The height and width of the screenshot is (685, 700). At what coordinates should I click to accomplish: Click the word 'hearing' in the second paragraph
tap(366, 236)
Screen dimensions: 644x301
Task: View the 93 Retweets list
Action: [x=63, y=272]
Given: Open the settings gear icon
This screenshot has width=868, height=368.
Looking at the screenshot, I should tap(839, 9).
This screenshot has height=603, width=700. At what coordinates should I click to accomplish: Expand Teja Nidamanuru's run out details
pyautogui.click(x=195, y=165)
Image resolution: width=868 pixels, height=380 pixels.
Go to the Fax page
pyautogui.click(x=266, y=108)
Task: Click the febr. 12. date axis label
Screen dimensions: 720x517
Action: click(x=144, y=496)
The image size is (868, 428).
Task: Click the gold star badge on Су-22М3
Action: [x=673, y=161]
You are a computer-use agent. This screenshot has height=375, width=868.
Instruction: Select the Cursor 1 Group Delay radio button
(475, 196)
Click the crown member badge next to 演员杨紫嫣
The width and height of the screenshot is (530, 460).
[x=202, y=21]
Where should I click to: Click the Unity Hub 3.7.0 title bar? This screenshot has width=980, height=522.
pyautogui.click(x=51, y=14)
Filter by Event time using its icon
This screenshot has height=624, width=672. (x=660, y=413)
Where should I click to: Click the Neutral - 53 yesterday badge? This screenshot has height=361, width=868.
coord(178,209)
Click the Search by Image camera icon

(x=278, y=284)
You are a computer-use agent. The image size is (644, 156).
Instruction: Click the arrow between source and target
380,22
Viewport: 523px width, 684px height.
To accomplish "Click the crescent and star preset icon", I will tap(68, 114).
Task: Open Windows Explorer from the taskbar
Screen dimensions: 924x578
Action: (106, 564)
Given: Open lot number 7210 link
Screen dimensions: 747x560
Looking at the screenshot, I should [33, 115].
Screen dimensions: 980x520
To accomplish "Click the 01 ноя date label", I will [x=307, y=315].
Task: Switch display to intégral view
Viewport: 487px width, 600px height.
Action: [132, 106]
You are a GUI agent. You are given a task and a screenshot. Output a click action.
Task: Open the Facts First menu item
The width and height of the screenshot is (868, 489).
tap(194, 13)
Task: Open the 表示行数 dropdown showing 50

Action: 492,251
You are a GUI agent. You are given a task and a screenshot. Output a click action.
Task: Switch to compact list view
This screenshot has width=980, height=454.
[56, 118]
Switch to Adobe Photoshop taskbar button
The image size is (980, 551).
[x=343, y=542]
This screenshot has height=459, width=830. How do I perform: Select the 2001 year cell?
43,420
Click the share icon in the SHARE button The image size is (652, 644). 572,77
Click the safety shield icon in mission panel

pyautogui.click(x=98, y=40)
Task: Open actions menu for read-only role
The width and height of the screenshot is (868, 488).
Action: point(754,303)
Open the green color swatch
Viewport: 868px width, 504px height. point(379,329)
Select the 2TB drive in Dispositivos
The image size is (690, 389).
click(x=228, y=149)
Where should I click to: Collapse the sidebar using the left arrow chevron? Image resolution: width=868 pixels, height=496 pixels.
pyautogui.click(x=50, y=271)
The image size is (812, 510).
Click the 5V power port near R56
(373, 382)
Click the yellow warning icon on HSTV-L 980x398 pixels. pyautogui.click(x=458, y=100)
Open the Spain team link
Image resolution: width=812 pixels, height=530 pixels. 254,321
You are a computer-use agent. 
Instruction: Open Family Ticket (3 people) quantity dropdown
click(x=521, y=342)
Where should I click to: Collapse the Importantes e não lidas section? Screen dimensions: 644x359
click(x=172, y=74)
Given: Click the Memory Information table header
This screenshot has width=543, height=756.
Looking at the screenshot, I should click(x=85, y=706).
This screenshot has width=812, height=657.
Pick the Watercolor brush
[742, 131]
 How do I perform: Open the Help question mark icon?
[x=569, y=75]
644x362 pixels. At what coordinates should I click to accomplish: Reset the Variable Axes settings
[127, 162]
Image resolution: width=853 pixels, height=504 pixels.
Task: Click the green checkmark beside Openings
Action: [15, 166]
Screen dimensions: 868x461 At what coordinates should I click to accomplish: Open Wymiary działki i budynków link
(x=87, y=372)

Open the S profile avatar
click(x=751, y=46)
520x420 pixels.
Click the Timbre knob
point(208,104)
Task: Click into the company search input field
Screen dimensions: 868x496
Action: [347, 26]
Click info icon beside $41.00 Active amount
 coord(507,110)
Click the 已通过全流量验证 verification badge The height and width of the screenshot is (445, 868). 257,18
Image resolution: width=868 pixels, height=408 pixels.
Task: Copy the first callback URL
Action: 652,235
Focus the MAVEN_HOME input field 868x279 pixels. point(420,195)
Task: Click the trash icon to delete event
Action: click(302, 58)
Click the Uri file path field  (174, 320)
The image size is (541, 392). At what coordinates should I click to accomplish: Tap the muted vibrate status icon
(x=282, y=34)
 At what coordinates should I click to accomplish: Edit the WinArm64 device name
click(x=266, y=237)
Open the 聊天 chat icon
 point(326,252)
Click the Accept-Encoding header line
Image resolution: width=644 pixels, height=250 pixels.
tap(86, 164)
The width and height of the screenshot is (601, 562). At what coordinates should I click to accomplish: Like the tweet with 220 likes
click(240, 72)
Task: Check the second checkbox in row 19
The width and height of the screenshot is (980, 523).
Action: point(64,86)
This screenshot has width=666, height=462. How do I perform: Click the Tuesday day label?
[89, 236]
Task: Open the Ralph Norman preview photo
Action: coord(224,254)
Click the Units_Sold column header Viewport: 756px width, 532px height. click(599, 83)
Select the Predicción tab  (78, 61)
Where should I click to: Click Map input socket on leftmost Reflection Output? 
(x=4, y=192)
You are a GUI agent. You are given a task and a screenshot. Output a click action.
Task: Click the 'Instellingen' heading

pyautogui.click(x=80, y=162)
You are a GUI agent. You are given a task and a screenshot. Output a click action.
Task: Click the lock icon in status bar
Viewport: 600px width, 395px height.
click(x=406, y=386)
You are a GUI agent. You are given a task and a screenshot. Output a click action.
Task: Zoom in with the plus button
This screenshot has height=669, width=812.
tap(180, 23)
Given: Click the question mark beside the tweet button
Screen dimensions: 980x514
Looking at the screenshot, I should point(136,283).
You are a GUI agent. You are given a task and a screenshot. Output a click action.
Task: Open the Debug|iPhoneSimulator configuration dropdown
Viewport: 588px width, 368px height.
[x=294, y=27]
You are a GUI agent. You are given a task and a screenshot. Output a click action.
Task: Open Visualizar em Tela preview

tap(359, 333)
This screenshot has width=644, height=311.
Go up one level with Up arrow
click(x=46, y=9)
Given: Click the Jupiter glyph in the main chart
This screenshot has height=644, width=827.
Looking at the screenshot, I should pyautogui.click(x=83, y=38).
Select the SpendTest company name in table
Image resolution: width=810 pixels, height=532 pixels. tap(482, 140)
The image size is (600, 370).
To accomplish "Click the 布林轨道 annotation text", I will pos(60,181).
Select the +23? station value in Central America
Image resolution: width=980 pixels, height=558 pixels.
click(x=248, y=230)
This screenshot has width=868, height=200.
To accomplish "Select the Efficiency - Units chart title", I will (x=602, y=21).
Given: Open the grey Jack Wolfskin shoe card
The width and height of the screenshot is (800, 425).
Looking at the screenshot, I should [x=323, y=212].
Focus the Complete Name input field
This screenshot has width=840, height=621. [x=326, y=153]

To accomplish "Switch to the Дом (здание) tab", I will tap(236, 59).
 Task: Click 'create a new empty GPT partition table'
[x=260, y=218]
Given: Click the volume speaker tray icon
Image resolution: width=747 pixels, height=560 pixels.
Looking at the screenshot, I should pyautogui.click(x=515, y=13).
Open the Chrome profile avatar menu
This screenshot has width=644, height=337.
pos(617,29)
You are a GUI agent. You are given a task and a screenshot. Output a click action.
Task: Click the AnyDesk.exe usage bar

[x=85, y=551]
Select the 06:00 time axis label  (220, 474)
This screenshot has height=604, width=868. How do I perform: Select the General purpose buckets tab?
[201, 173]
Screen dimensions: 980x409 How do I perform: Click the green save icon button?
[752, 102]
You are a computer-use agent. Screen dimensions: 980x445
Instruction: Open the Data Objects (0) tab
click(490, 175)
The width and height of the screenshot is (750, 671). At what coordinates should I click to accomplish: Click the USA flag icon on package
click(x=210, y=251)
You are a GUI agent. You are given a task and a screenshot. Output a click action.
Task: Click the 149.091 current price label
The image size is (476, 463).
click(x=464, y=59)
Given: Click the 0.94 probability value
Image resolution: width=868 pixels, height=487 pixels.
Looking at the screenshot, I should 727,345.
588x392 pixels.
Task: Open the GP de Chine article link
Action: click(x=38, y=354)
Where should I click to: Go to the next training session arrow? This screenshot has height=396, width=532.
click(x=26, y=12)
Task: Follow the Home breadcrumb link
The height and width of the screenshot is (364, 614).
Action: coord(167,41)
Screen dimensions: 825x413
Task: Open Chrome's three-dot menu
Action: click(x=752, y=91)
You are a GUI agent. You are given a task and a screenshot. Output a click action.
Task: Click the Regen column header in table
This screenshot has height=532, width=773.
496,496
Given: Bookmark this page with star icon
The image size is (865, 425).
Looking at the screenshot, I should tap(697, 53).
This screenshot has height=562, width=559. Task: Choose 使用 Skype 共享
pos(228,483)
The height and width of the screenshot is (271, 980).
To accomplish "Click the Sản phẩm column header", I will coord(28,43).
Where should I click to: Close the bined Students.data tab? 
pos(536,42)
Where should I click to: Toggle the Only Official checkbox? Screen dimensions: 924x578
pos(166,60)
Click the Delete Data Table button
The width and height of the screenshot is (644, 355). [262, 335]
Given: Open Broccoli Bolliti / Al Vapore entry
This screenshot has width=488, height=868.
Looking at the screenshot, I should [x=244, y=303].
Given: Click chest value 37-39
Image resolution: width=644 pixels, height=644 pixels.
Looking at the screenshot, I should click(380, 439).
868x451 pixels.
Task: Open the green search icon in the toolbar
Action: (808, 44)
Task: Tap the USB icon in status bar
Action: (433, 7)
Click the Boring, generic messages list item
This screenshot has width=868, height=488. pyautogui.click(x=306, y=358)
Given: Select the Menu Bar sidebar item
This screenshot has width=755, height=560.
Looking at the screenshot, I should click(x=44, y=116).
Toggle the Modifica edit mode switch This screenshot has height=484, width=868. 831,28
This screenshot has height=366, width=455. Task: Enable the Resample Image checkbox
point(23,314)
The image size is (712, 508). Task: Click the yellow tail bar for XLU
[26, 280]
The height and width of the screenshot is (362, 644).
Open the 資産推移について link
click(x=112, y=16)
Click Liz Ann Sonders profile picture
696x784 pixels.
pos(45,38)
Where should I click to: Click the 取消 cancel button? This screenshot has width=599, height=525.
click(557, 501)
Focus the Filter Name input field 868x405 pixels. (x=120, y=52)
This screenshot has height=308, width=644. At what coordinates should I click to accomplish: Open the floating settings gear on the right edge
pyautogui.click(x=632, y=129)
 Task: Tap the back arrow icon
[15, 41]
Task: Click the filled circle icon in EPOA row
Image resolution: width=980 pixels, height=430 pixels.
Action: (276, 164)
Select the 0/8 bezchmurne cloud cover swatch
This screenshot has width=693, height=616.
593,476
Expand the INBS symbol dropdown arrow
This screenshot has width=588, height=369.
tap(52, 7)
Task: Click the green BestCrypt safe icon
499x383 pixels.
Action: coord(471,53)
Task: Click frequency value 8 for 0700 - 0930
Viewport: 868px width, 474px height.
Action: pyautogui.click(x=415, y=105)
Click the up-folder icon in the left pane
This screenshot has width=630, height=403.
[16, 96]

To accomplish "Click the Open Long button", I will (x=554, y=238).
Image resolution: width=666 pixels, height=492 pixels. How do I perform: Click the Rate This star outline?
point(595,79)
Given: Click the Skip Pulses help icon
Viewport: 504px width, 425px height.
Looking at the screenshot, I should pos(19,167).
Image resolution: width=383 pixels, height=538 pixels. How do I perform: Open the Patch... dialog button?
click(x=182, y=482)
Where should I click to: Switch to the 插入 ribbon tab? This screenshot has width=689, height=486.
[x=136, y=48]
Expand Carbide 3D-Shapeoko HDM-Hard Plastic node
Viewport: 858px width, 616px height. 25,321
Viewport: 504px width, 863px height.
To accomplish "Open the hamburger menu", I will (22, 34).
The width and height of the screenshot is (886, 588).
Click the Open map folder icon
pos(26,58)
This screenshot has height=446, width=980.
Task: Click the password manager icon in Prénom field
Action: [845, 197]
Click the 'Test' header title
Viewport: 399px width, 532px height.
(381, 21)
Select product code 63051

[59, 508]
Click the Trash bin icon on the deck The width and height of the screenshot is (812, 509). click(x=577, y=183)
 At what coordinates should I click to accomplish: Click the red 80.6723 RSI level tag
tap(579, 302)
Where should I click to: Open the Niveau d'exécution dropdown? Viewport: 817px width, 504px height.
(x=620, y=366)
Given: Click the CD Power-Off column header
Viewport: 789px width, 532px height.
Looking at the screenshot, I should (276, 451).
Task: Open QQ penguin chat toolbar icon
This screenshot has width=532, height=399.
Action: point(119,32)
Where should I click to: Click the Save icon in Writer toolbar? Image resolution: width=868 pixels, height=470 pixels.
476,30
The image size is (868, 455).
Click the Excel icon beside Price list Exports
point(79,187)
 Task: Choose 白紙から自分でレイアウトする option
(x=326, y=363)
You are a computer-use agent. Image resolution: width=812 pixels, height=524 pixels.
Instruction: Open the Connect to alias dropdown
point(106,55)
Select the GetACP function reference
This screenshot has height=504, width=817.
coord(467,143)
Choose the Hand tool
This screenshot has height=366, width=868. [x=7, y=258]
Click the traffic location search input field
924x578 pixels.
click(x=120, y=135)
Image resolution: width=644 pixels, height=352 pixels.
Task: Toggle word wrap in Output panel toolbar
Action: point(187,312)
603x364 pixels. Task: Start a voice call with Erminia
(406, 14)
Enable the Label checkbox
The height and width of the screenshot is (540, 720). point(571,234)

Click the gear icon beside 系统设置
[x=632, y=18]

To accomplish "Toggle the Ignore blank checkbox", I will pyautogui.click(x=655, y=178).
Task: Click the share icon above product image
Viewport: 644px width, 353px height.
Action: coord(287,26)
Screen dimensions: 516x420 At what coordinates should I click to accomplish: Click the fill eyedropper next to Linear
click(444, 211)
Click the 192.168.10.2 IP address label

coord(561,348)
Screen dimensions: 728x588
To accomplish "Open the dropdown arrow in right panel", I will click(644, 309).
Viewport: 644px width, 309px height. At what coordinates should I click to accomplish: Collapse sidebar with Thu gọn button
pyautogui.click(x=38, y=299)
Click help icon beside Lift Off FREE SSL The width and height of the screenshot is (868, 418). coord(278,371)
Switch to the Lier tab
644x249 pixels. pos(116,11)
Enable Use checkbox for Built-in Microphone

-=-=-

▶ [Aim of the task]: Note every line of the entries in which "computer" appears, and copy it down.

▶ [Solved exercise]:
You are a computer-use agent. This screenshot has height=375, width=868.
You are a computer-use agent. The image size is (644, 156).
You are a computer-use agent. 
You are a computer-use agent. Screen dimensions: 980x445
You are a computer-use agent. Image resolution: width=812 pixels, height=524 pixels.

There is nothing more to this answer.